Assignment: Write out the part of the council vote summary below, starting with "Moved, seconded, carried" and going on through "governments (Abstain – Armstrong, Hawley, Olds)", word for word.

Supplied text:
++++++++
So you can see the many threads that form the river of public opinion here in the United States, here is the council's official summary of the votes on the resolutions, taken from its website:
Bombing of Afghanistan
From: Councilmember Spring
1) Request the City Manager send letters to our elected national representatives asking them to take whatever action they can to cease the bombing of Afghanistan and to seek a legal, nonmilitary resolution;
2) Endorse and send to these officials, the attached letter recently presented by Vice Mayor Shirek to the Congressional Black Caucus, which acknowledges and grieves the tragic events of September 11th; and
3) adjourn this Council meeting in memory of the innocent civilians in Afghanistan being harmed and made refugees due to the bombing. Contact: Dona Spring, Councilmember District 4, 981-7140
Actions: Moved, seconded, failed (Armstrong/Olds; Noes – Shirek, Worthington; Abstain – Breland, Hawley, Maio, Olds, Spring, Dean) to commend our elected officials and our President for performing the difficult task of bringing together more than 60 countries to join with us in the fight against terrorism in the world and to ask the City Manager to communicate with our President commending him for refusing to rush into a thoughtless response to the 5000 deaths that occurred on September 11th, but instead taking the time to bring together an international consensus of countries from Cuba to Canada and from Saudi Arabia to Russia all joining with us in our fight to defeat terrorism worldwide.
Moved, seconded, carried (Shirek/Breland) a revised motion presented by Councilmember Spring to adopt Resolution No. 61,310-N.S. consisting of five parts. The motion was severed and voted on as follows:
1. Condemn the mass murder of thousands of people on September 11, 2001, and express our profound grief at the atrocities last month that killed thousands of innocent people in New York, Washington, and Pennsylvania, and acknowledge, honor, and support the heroic rescue efforts on the part of dedicated police and fire departments, and the city, state, and federal governments (Abstain – Armstrong, Hawley, Olds)
2. Ask our representatives to help break the cycle of violence, bringing the bombing to a conclusion as soon as possible, avoiding actions that can endanger the lives of innocent people in Afghanistan, and minimizing the risk to American military personnel (Abstain – Armstrong, Hawley, Olds, Dean)
3. Urge our representatives to concentrate all available resources on bringing to justice all of those who were complicit in last month’s violent attack, and work with international organizations toward the same end (Abstain – Armstrong, Hawley, Olds, Dean)
4. Urge our representatives to devote our government’s best efforts in collaboration with governments throughout the world, to addressing and overcoming those conditions such as poverty, malnutrition, disease, oppression, and subjugation that tend to drive some people to acts of terrorism (Abstain – Armstrong, Hawley, Olds, Dean)
5. Request that we engage in a national campaign to lessen our dependence on oil from the Middle East and to commit to a nationwide conversion to renewable energy sources such as solar and fuel cells, within five years (Abstain – Armstrong, Hawley, Olds)
Go, Berkeley City Council! If not you, who? If not now, when?
++++++++
Data extract:
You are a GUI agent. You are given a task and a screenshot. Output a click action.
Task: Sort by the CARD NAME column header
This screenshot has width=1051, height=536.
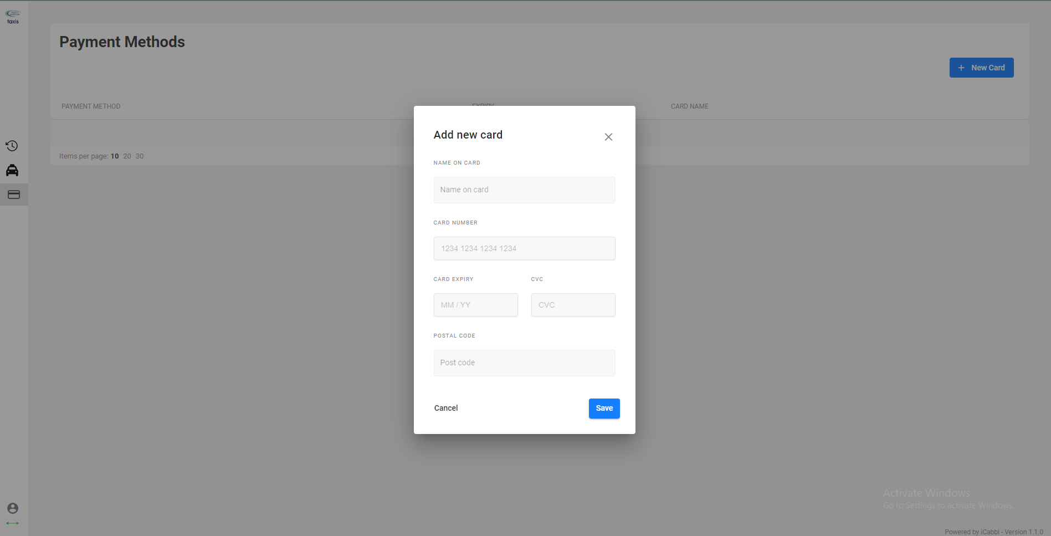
++++++++
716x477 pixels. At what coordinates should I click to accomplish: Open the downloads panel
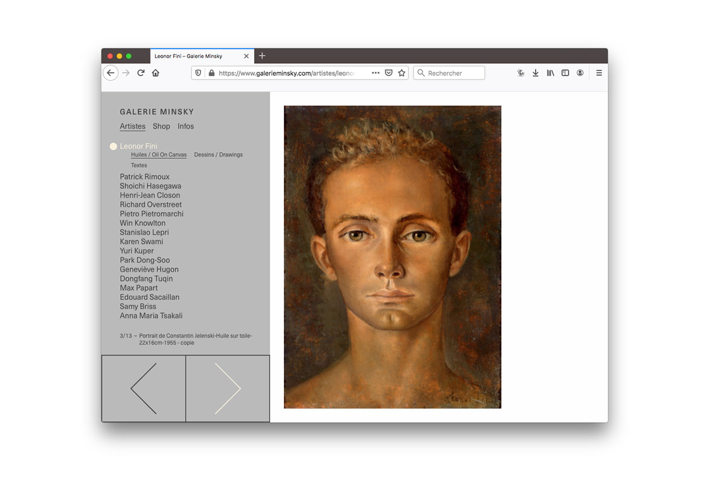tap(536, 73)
++++++++
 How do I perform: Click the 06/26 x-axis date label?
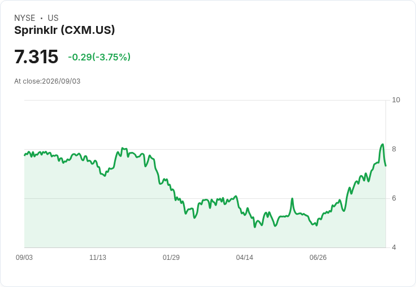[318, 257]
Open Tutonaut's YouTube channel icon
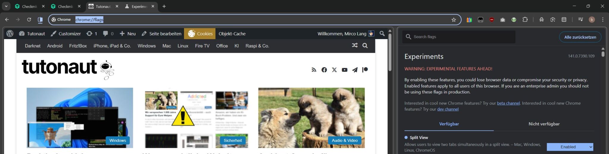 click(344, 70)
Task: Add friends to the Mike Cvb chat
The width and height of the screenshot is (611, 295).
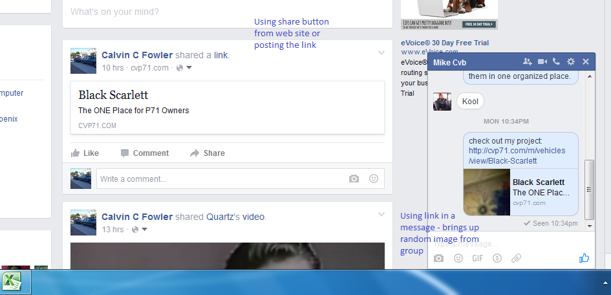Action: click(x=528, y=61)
++++++++
Output of the exercise:
Moved, seconded, carried (Shirek/Breland) a revised motion presented by Councilmember Spring to adopt Resolution No. 61,310-N.S. consisting of five parts. The motion was severed and voted on as follows:
1. Condemn the mass murder of thousands of people on September 11, 2001, and express our profound grief at the atrocities last month that killed thousands of innocent people in New York, Washington, and Pennsylvania, and acknowledge, honor, and support the heroic rescue efforts on the part of dedicated police and fire departments, and the city, state, and federal governments (Abstain – Armstrong, Hawley, Olds)